デロ〜ンとしたマーシャル・アレン

 先日、夕食の準備をしていたらメトロの林くんから電話。「今日マーシャル・アレンがあります。」ほい、忘れてた、ということで行った。


 行ったら、もう山本(精一)+千住+西のユニットがやっていた。それなりにおもしろかったけど、後で山本さんが反省していたようによくあるタイプの反応し合うインプロになってしまったような。80年代っぽかったと言ったらガックリされてしまった。

 マーシャル・アレンはトリオで映像の音楽に合わせて演奏。

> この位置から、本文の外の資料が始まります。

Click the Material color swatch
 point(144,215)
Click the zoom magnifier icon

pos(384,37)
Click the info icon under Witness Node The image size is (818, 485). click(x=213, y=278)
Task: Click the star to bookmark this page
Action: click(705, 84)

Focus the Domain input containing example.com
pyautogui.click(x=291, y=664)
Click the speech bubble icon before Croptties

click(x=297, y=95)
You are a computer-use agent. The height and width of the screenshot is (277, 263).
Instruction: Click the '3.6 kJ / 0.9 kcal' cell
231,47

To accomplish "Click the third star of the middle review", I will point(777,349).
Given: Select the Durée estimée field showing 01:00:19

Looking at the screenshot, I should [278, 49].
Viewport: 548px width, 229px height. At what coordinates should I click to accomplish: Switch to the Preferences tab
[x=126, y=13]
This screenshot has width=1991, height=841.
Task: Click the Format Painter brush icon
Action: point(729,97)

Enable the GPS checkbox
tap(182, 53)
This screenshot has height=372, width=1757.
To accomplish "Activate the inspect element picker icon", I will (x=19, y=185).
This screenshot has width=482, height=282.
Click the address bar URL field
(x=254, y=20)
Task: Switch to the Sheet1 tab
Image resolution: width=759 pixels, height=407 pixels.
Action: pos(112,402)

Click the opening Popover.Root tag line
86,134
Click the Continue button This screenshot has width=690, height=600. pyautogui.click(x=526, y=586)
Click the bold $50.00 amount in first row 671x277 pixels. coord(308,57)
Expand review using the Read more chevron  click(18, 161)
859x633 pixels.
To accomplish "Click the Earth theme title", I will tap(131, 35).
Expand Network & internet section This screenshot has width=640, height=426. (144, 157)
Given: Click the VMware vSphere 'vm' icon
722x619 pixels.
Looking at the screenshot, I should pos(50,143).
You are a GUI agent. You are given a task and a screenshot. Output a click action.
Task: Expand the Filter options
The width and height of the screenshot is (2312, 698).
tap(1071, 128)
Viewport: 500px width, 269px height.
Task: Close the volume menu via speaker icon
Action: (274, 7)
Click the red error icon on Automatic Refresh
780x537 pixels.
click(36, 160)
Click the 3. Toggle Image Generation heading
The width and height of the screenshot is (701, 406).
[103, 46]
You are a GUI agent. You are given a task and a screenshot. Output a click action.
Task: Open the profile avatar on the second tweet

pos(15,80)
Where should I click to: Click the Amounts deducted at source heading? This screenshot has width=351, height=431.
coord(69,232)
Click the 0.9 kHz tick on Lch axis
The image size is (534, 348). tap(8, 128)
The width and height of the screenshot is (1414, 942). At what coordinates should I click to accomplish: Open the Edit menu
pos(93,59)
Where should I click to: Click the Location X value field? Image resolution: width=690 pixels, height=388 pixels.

これは、まぁ、なんというか結論から言うと全く面白くなかったのだけど。

 映像も初期のスタン・ブラッケージとケネス・アンガーを合わせたようなフィルム。
モノを見るだけの視点で映像の色や光の変化だけで見せていくのが8ミリ時代のブラッケージ風、ブツの選び方がアンガー風といったところ。
 嫌いではないタイプの映像だけど、これもずっと見続けるには魅力が足りなかった。

 演奏はなんというかデロ〜ンとした弛緩しきった演奏。演奏が弛緩しているんではなくて精神というか思想心情といってもいい根本的なところで弛緩した、デロ〜ンとした空気。

 fugsのチュリ・クプフェルバーグやヤホア13、さらにはデッドにも通じるアメリカ音楽独特のデロ〜ンさ。
 
 カントリー&ウェスタンなんかよりももっと「アメリカ」を感じてしまった。
何処までも同じ風景がつづく広大な大地で生まれて多民族のいる都会で育った人でないとできないだろう、デロ〜ン・ミュージック。

 後半、サン・ラーのサイレント・ライヴ映像に演奏を重ねるところではもはや意味不明。
何を考えているのかまったくわからん。このアホさ(けなし言葉ではありません。)。さすがサン・ラーの主要メンバー、と変なところで納得してしまった。